Leptospirosis pulmonary haemorrhage syndrome is associated with linear deposition of immunoglobulin and complement on the alveolar surface


Corresponding author and reprint requests: M. I. S. Duarte, Universidade de São Paulo, Faculdade de Medicina, Departamento de Patologia, Av. Dr. Arnaldo, 455 - 1º andar, sala 1115, Cerqueira César, São Paulo, São Paulo 01246-903, Brazil
E-mail: miduarte@usp.br


Clin Microbiol Infect 2010; 16: 593–599


Leptospirosis is a zoonotic infection associated with severe diseases such as leptospirosis pulmonary haemorrhage syndrome (LPHS). The cause of pulmonary haemorrhage is unclear.
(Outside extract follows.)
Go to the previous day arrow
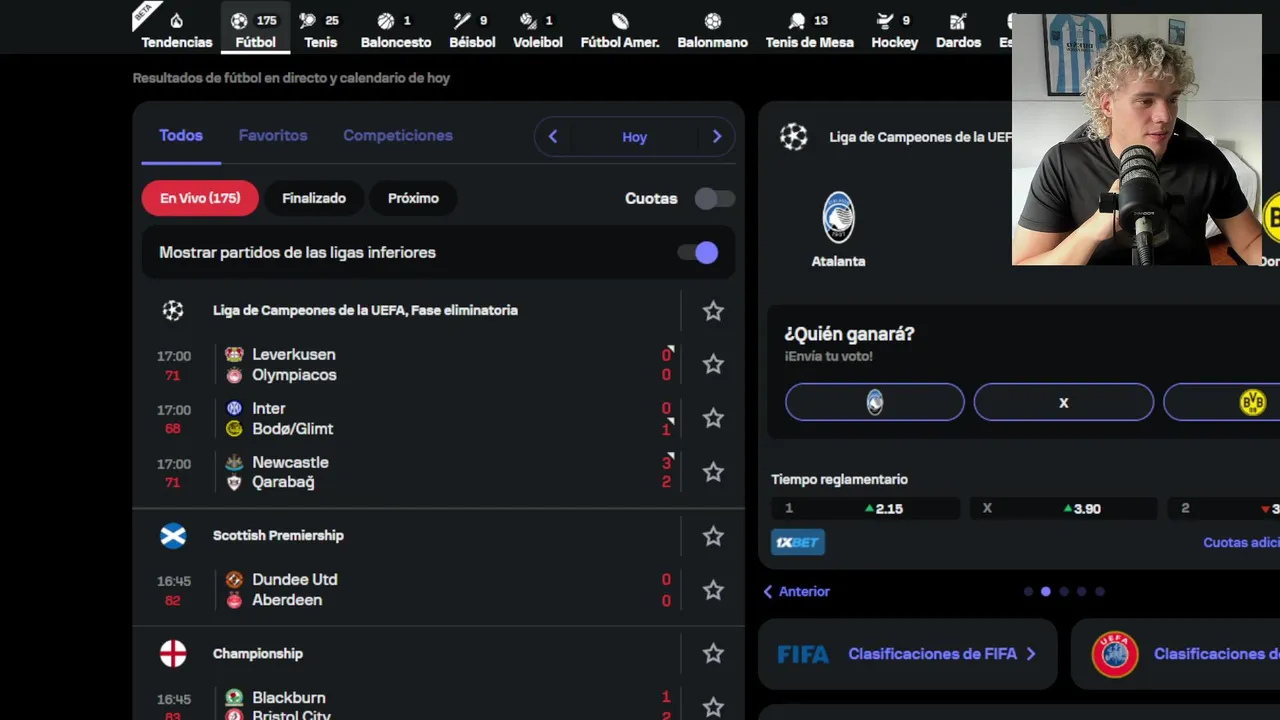 pos(553,137)
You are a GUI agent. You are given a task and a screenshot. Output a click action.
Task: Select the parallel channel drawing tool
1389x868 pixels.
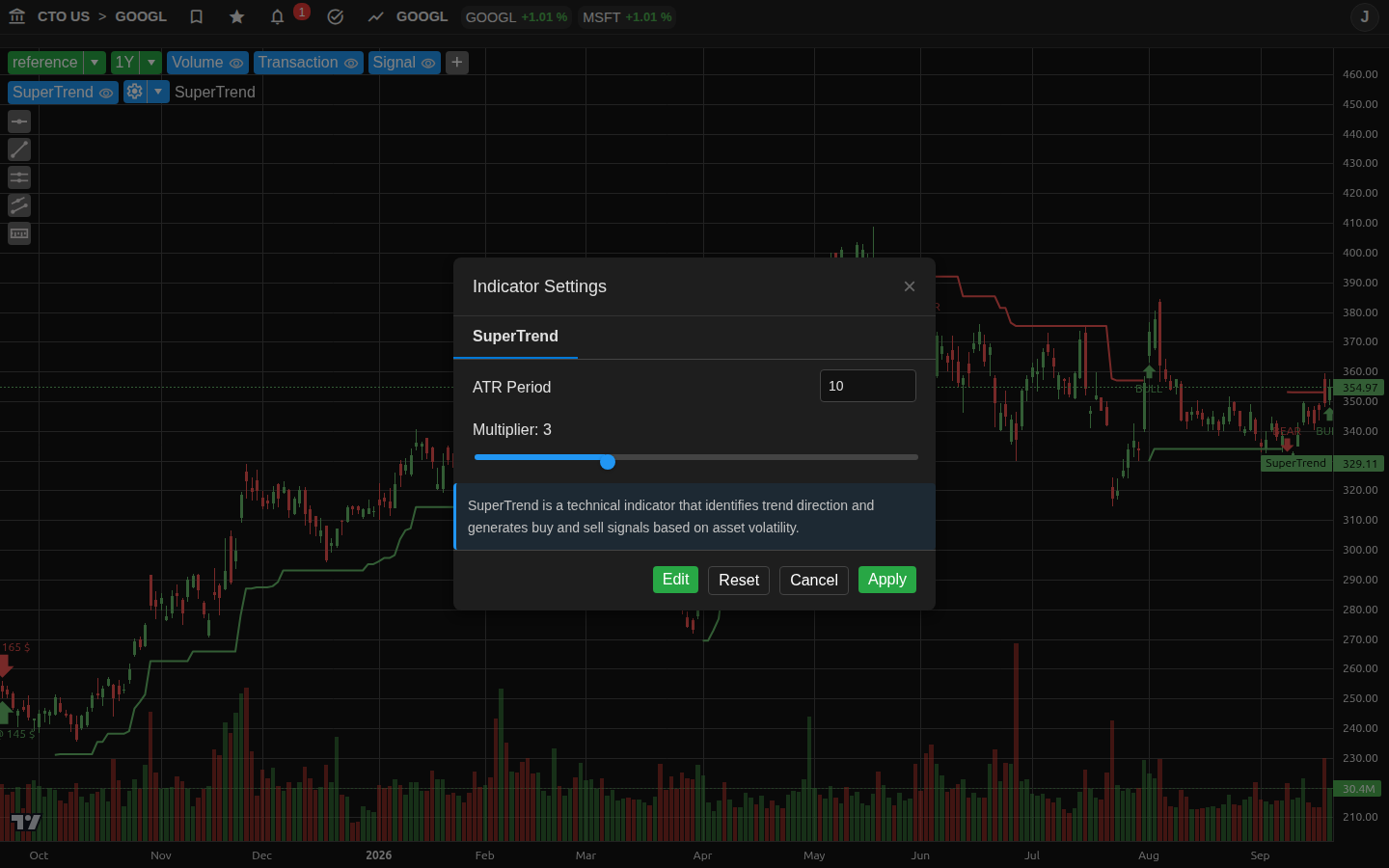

Understanding which mechanisms and processes are involved in LPHS will be important in treatment regimens under development for this life-threatening syndrome. In the present study, we evaluated 30 lung specimens from LPHS patients and seven controls using histology and immunohistochemistry (detection of IgM, IgG, IgA and C3) in order to describe the pathological features associated with this syndrome. Immunoglobulin deposits were detected on the alveolar surface in 18/30 LPHS patients. Three staining patterns were observed for the immunoglobulins and C3 in the lung tissues of LPHS patients: AS, delicate linear staining adjacent to the alveolar surface, which was indicative of a membrane covering the luminal surface of type I and II pneumocyte cells; S, heterogeneous staining which was sporadically distributed along the alveolar septum; and IA, weak, focal intra-alveolar granular staining. Human LPHS is associated with individual and unique histological patterns that differ from those of other causes of pulmonary haemorrhage. In the present study, it was found that the linear deposition of immunoglobulins (IgA, IgG and IgM) and complement on the alveolar surface may play a role in the pathogenesis of pulmonary haemorrhage in human leptospirosis.